▶ [Goal a] Reproduce the entries word for word, beginning at the line that contains "Image resolution: width=500" and stopping after the line that contains "[x=991, y=416]". Include both of those lines and omit the pictures.

▶ [Text section]
The identifications in this 10% of stars can only be considered probable. As W.H. van den Bos cautions in his article "Double Stars that Vex the Observer", "two pairs of stars may occur near together in the sky, whose descriptions resemble each other so closely that [an observer] is measuring one pair when he is really measuring the other." Herschel himself adds: "It will sometimes happen, that other stars are very near those which are thus pointed out, that might be mistaken for them. In such cases an additional precaution has been used by mentioning some circumstance either of magnitude or situation, to distinguish the intended star from the rest." But as the examples above demonstrate, Herschel was not rigorous in keeping to his method.

Peculiarities of Herschel's Catalogs

Speaking of method, several peculiarities appear in the Herschel catalogs that reflect instrument limitations and reliance on primitive, soon to be obsolete observing methods. These deserve comment for their historical interest.

Star Measurements – Herschel's measurements of position angle and separation are based variously on visual estimates without a reference, visual estimates based on the apparent diameter of the stars as viewed at different magnifications, visual judgments in comparison to markings on a wall, drift times, or use of two or more different micrometers of his own invention and construction.

▶ [Supplied data]
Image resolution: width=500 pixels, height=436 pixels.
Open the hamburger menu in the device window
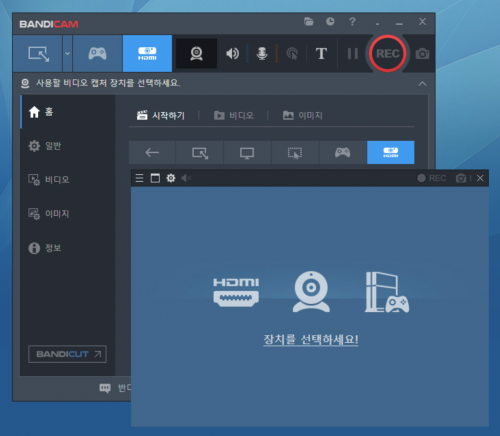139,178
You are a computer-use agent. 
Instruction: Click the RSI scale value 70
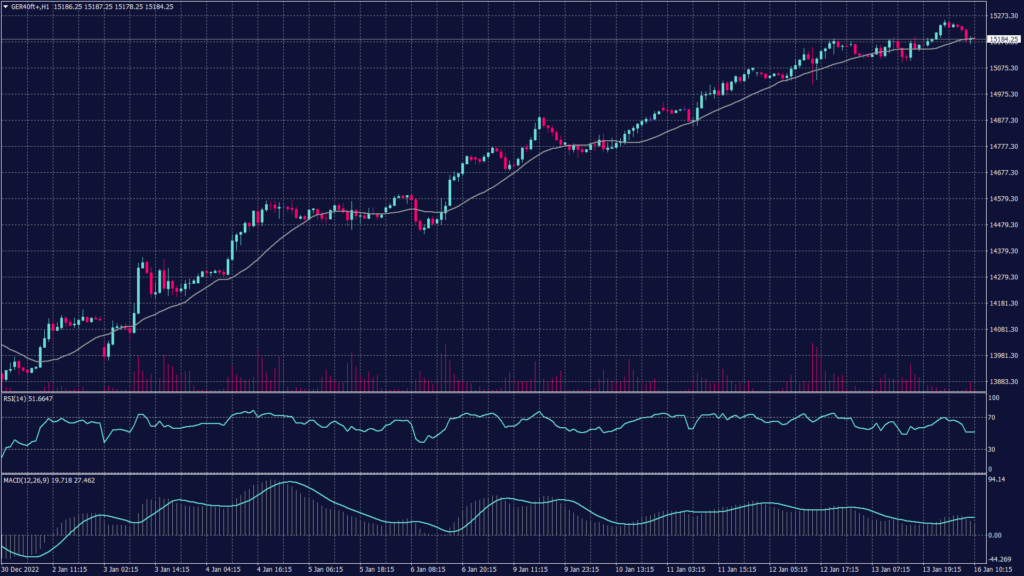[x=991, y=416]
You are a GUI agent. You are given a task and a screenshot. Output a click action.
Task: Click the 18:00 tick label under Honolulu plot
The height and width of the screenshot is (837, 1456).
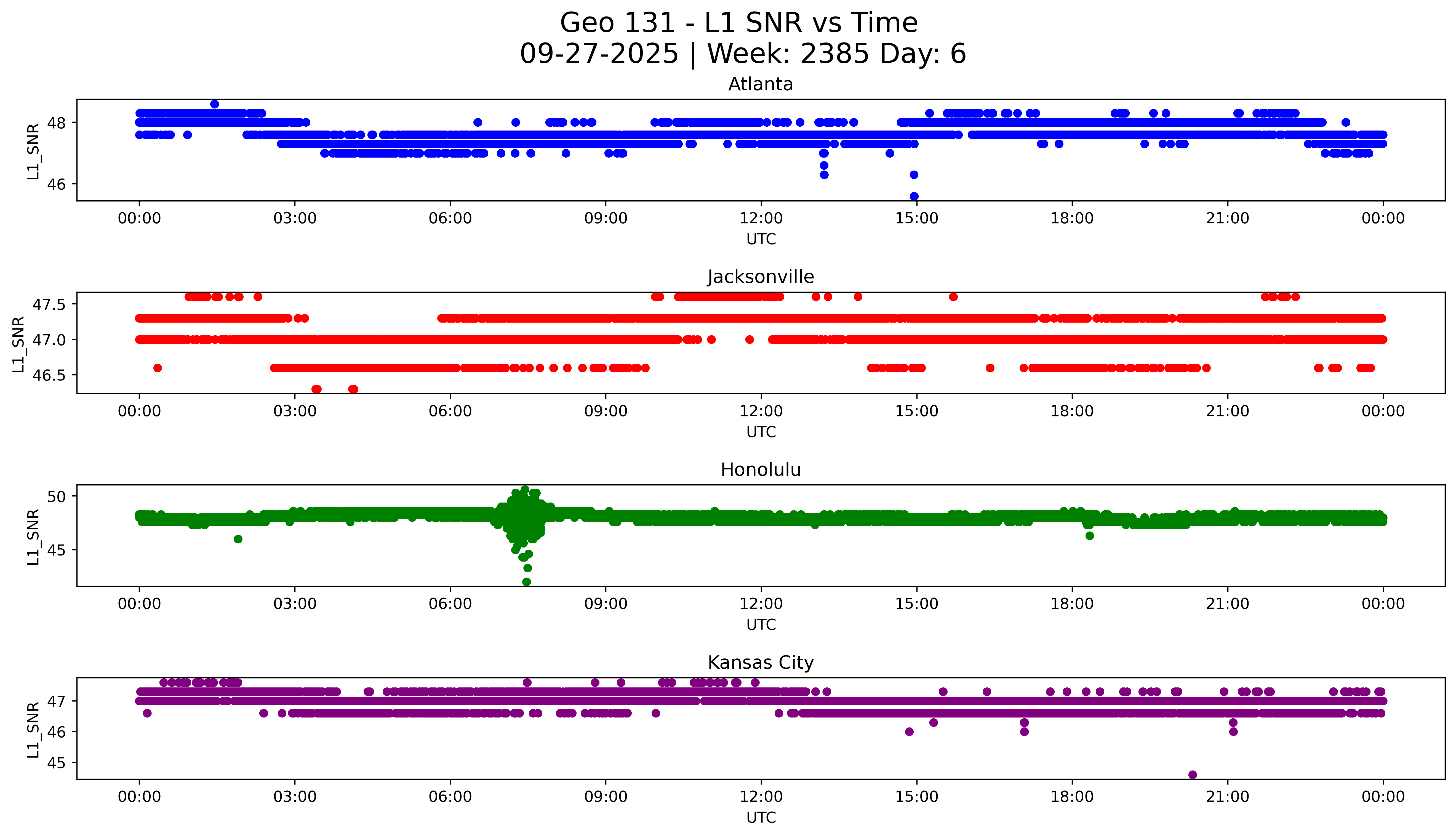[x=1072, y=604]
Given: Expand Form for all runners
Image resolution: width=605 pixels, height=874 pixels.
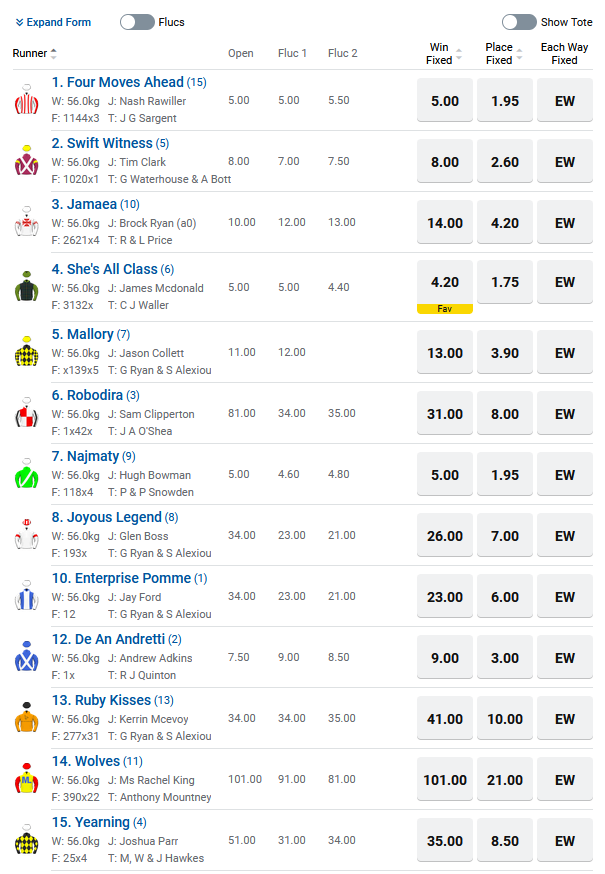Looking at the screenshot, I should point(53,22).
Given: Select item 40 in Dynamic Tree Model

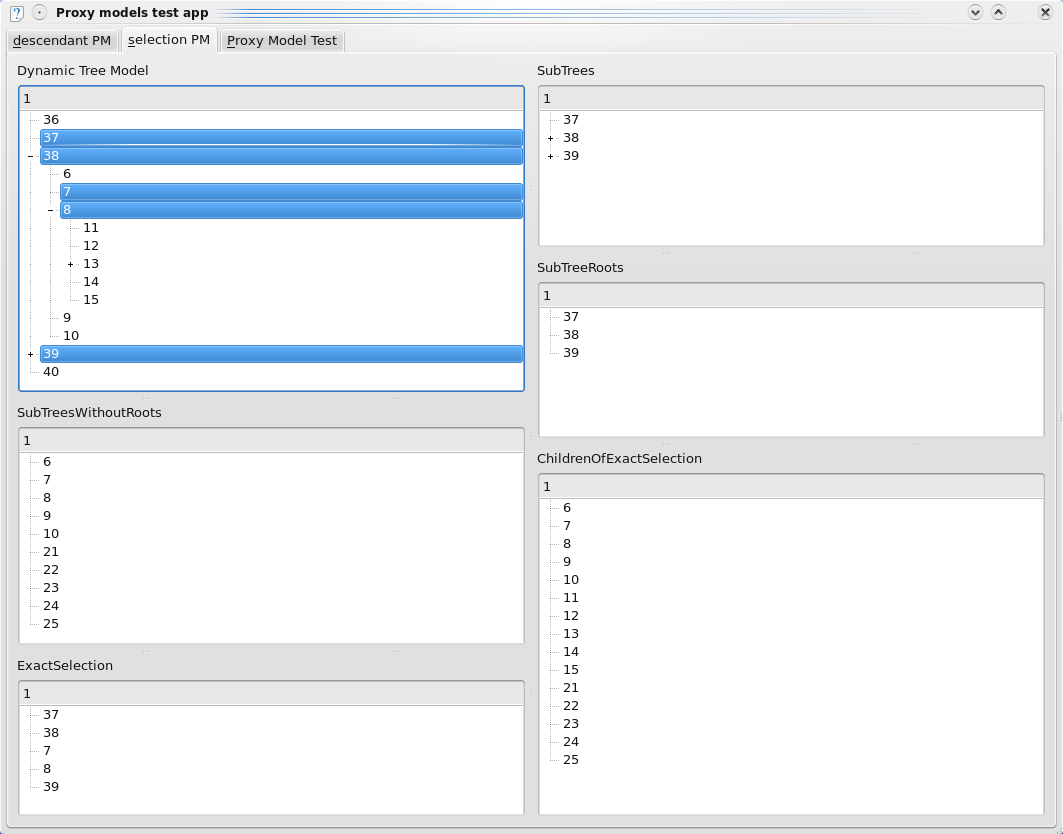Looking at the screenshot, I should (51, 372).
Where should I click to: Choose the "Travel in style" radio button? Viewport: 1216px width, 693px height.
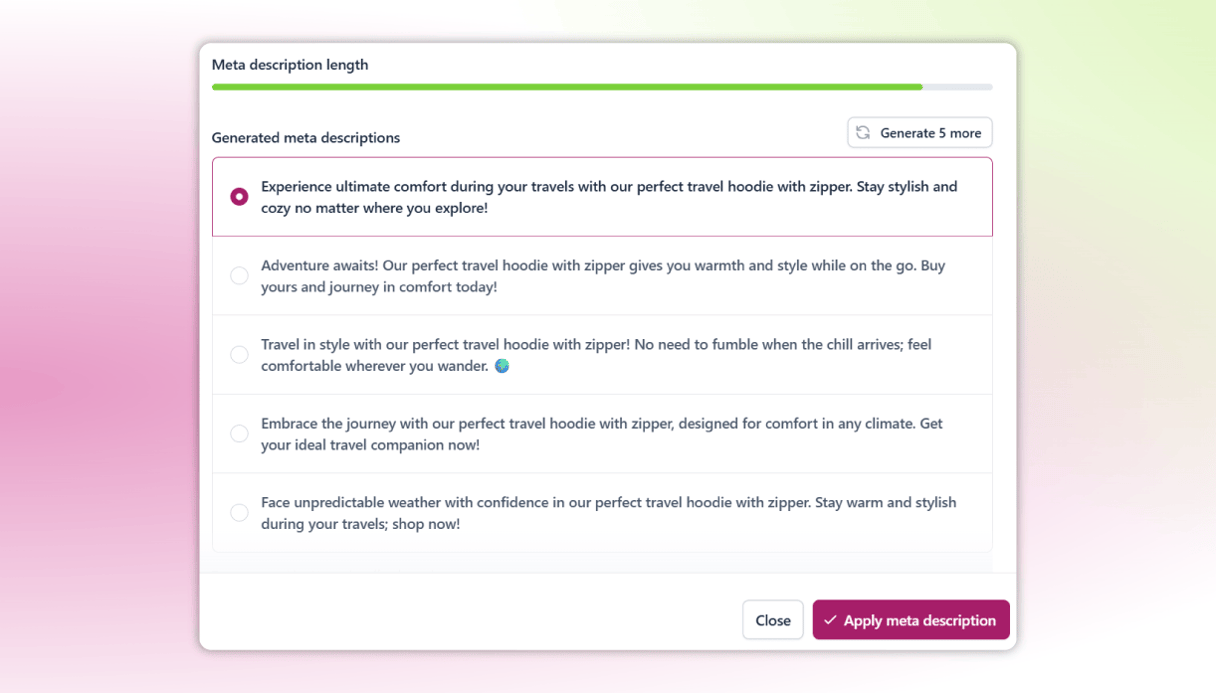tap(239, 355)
==
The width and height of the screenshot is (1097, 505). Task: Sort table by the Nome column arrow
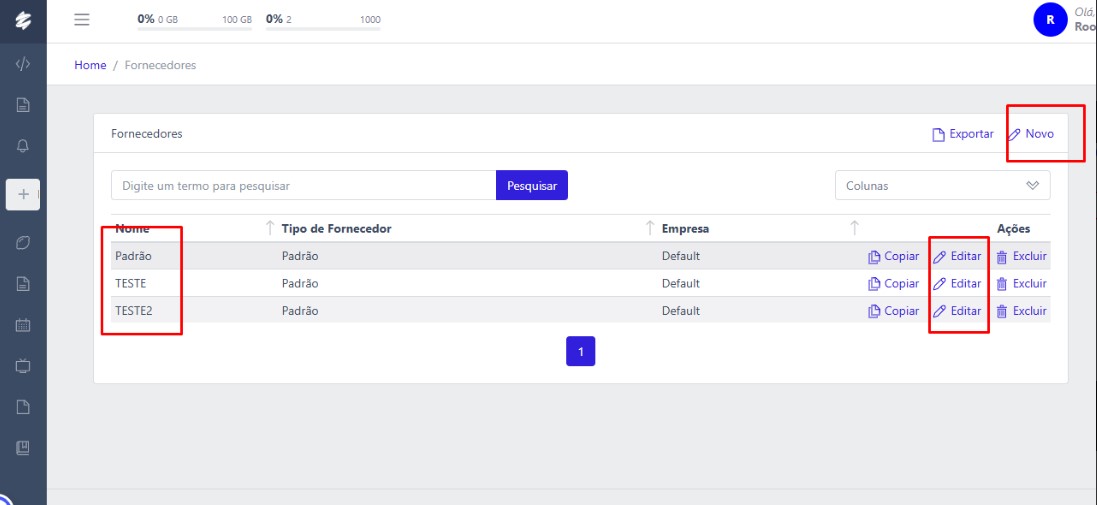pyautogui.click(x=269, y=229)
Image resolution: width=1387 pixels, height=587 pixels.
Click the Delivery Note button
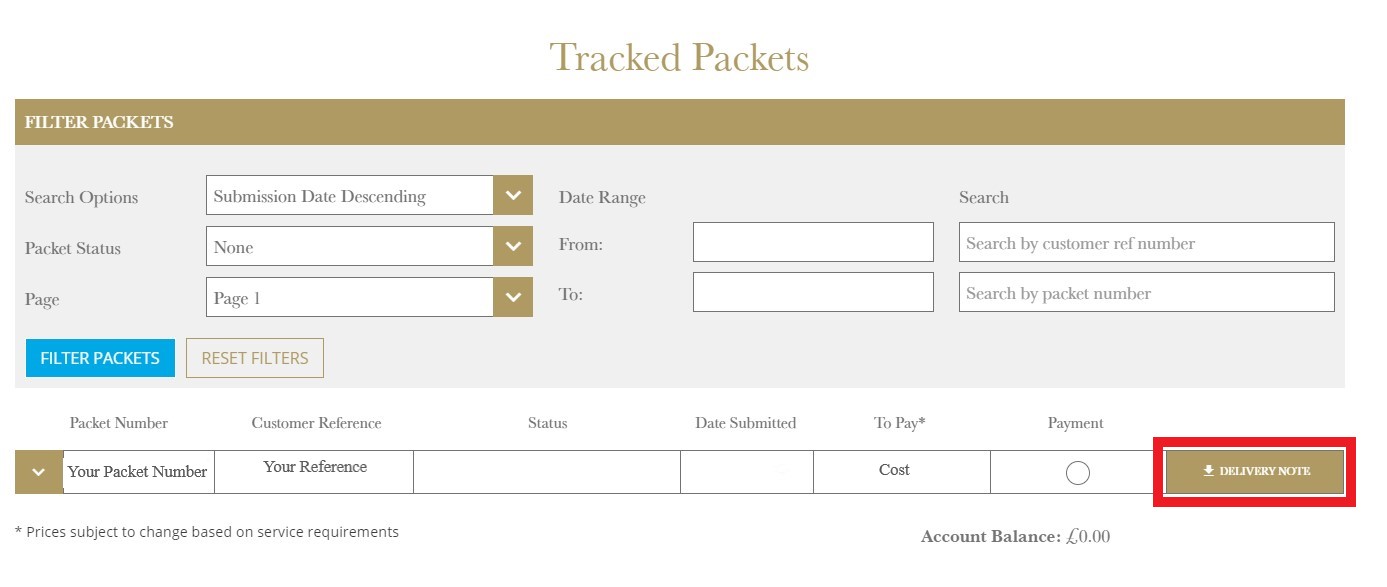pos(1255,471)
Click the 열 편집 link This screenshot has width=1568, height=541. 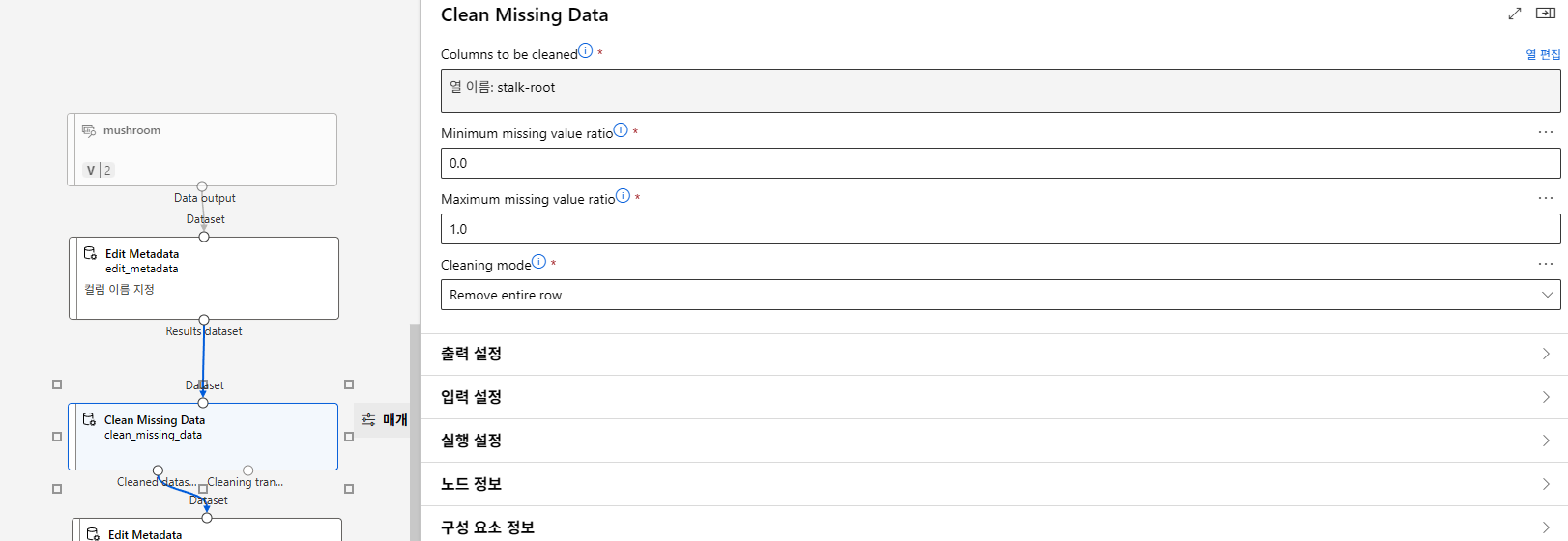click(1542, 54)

▶ [Goal b] Continue the passage on Herschel's double star catalogs from its last sentence.

▶ [Task answer a]
Image resolution: width=500 pixels, height=436 pixels.
Open the hamburger menu in the device window
139,178
You are a computer-use agent. 
Instruction: Click the RSI scale value 70
[x=991, y=416]

▶ [Task answer b]
Herschel was aware that the telescopic disk images of stars were "in large part" spurious (a diffraction artifact called the Airy disk), a fact he deduced through repeated and careful measurements that showed the disk actually becomes smaller with high magnification (noticeable at exit pupils below ~0.3 mm). However, he erroneously believed that in some cases the actual body of the star might be observed at high magnifications. He seems unaware that the Airy disk becomes larger when a telescope is stopped down with an aperture mask — something that astronomers of Herschel's time did frequently to minimize the effects of poor seeing and worse optics.

A detailed comparison of Herschel's separation estimates with the more precise and reliable measurements made by Struve and others after 1820 suggests that Herschel's metrics are untrustworthy for stars in categories I through III, and for that reason I have omitted them from my transcription of Herschel's notes. His measurements in categories IV through VI tend to be more reliable, and for that reason are included — but enclosed in brackets, to indicate they have been converted to modern units (e.g., 30° north preceding becomes PA = 330°). However, Herschel was primarily interested in very close pairs, for purposes of estimating stellar proper motions and parallax distances: his measurements become increasingly slipshod in the wider classes of 1782/84, and are often omitted in the 1821 entries when he had moved on to galactic investigations and the search for additional planets.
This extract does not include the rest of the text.